Copy the items below word for word, starting at the line that contains "Where should I" and stopping after the line that contains "coord(494,191)".

--- start Data for this exercise ---

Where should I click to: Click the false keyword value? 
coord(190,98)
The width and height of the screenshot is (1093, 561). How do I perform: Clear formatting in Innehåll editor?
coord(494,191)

--- end Data for this exercise ---
--- start Data for this exercise ---

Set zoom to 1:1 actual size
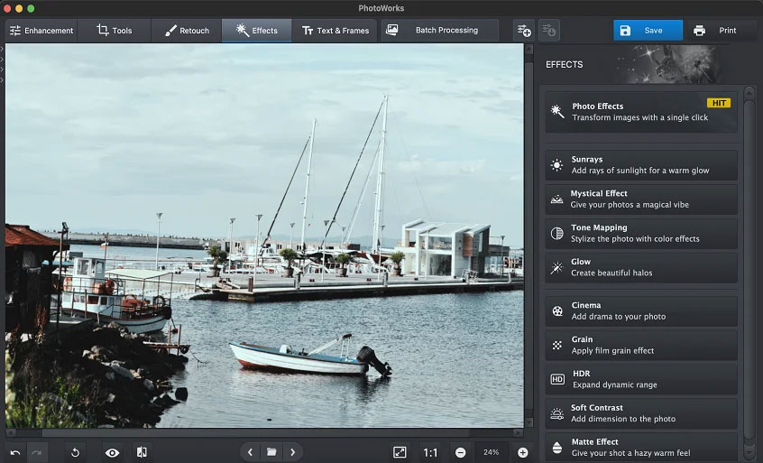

--- end Data for this exercise ---

*Response*.
Where should I click to: Click the false keyword value? 
coord(190,98)
The width and height of the screenshot is (1093, 561). How do I perform: Clear formatting in Innehåll editor?
coord(494,191)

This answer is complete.